Probiotic-rich foods can shorten a bout of diarrhea. Clinical evidence shows that specific probiotics reduced the duration of diarrhea in children by up to two days compared to placebo. You can get probiotics from plain yogurt with live cultures, kefir, or fermented foods like miso. If dairy bothers your stomach during illness, a probiotic supplement is another option.
Fluids Are More Important Than Food
Dehydration is the biggest risk when you’re sick, especially with vomiting, diarrhea, or fever. Your body loses water faster than normal through sweat, loose stools, and increased breathing rate. Replacing fluids is more urgent than replacing calories.
Water is the foundation, but it doesn’t replace the electrolytes you lose. Broth-based soups, oral rehydration solutions, coconut water, and diluted fruit juice all provide sodium and potassium alongside fluid. Sports drinks work in a pinch, though they tend to be high in sugar. If you’re vomiting, take tiny sips every few minutes rather than gulping. Ice chips or frozen fruit bars can help if even sips come back up.
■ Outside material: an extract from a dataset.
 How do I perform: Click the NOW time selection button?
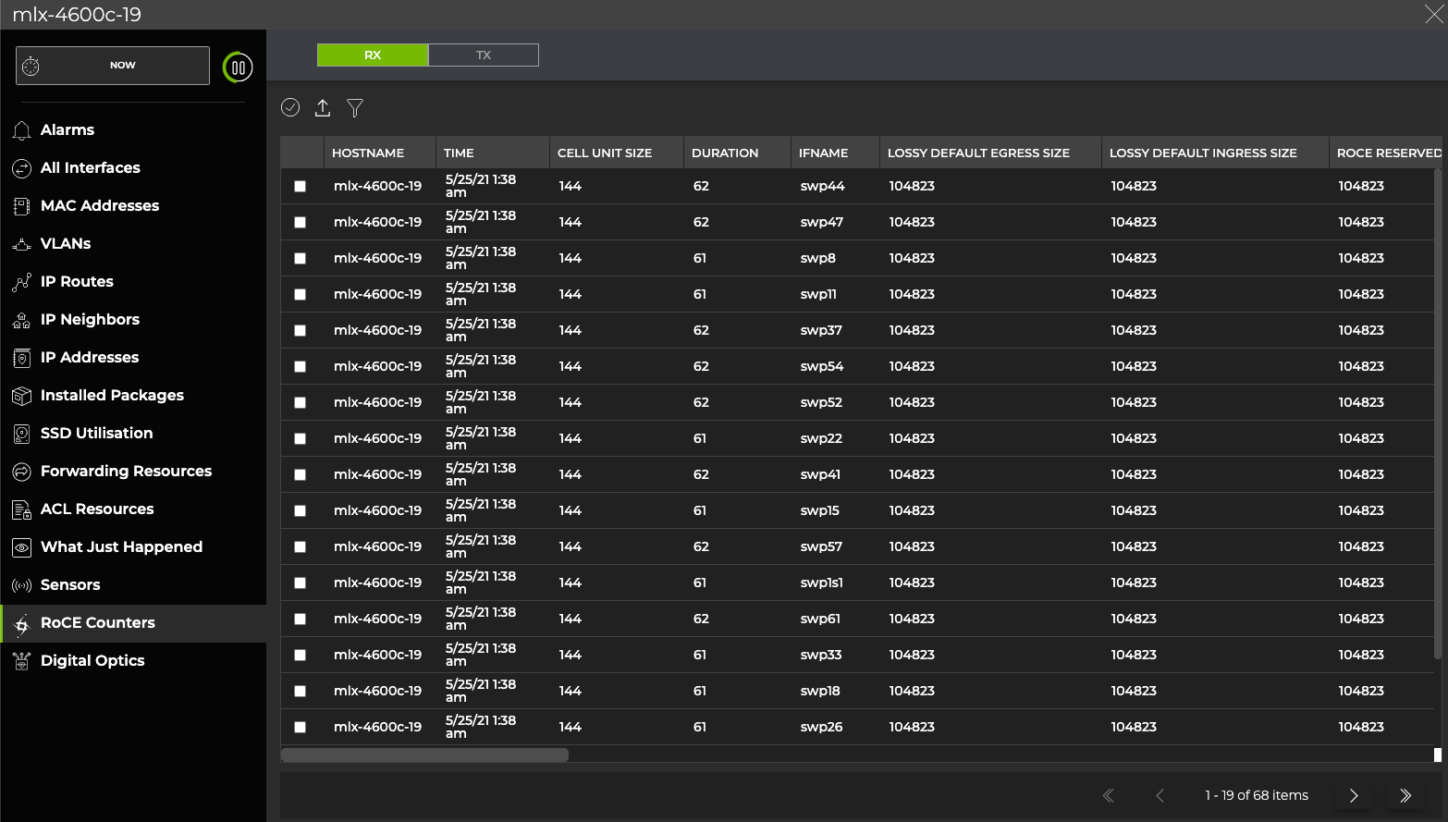(x=111, y=65)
Watch your urine color as a hydration gauge. Pale, clear urine means you’re on track. Dark yellow or amber urine means you need more fluids. A rapid pulse paired with low blood pressure, dry skin that stays “tented” when you pinch it, or dizziness when standing are signs that dehydration has become serious enough to need medical attention.
What to Avoid
Some foods and drinks make symptoms worse regardless of what type of illness you have:
- Fatty and fried foods slow digestion and can trigger nausea or worsen diarrhea.
- Caffeine and alcohol are both diuretics that pull water out of your body when you need to be retaining it.
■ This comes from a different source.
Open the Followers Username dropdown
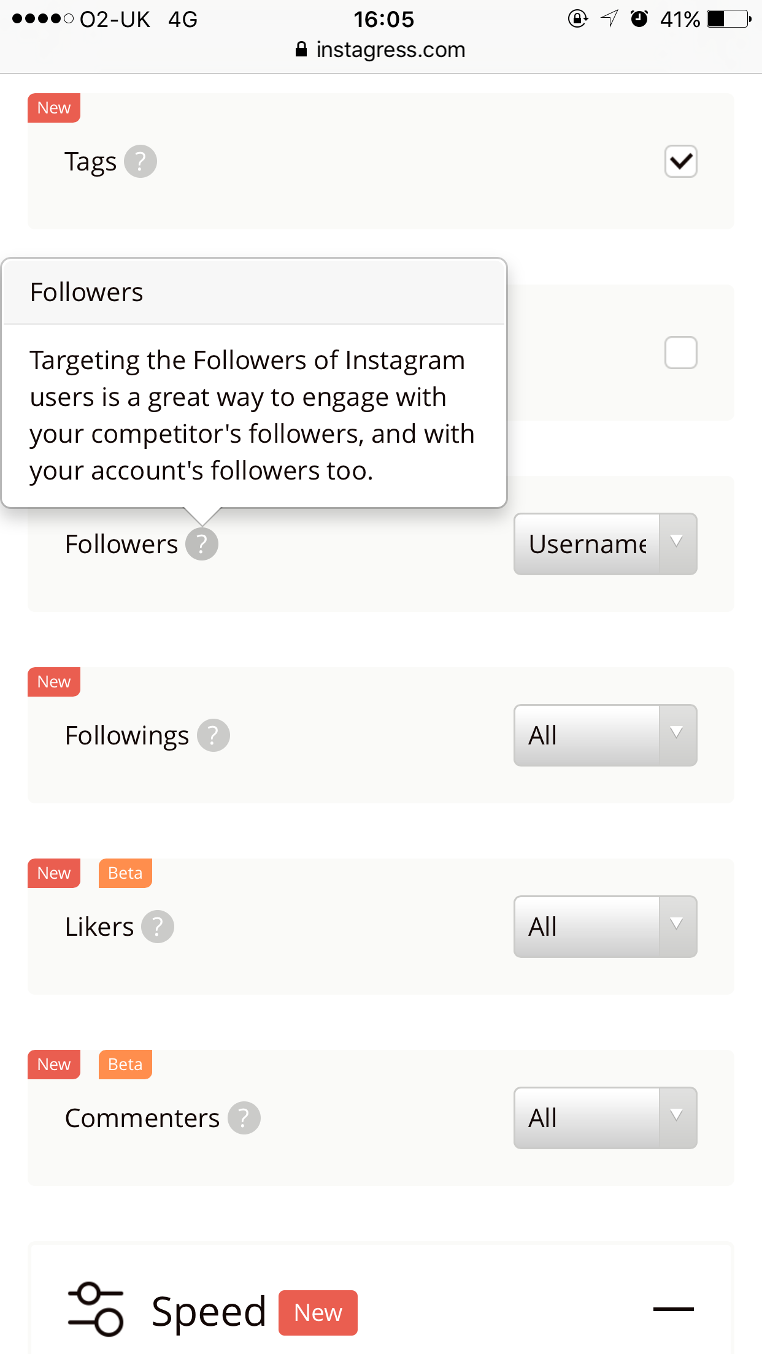Image resolution: width=762 pixels, height=1354 pixels. point(606,544)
- Sugary drinks and candy can draw water into the intestines and worsen diarrhea through osmotic effect.
- Spicy foods irritate the stomach lining and can amplify nausea or acid reflux.
- Raw vegetables and high-fiber foods are harder to digest and can aggravate an already sensitive gut.
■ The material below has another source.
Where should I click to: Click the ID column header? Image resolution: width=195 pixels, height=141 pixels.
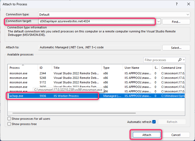tap(41, 68)
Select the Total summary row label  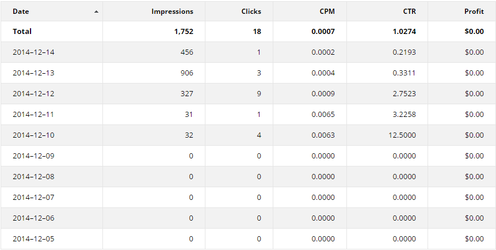(22, 31)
Dairy is a common concern. The belief that milk increases mucus production is widespread, but the science is more nuanced. Research suggests that a protein found in certain types of cow’s milk (called A1 milk) may stimulate mucus production in the gut and possibly the airways, but only in people with increased intestinal permeability. For most people, a small amount of plain yogurt or a splash of milk in tea won’t make congestion noticeably worse. If dairy seems to thicken the mucus in your throat, trust your body and skip it until you’re better.
A Simple Eating Plan by Day
On your worst day, focus entirely on fluids: broth, ginger tea, oral rehydration solution, and water. Add bland solids like crackers, toast, or plain rice when you can keep liquids down for a few hours without vomiting.
By day two or three, expand to soft proteins and cooked vegetables. Scrambled eggs, chicken soup, banana, oatmeal, and mashed sweet potato give your body a broader range of nutrients without taxing your digestive system. Eat five or six small portions spread through the day instead of three larger meals.
Once your appetite starts returning, gradually reintroduce your normal diet. Start with foods that are cooked, mild, and easy to chew before jumping back to salads, whole grains, and raw produce. Most people can eat normally again within three to five days of a typical cold or stomach bug.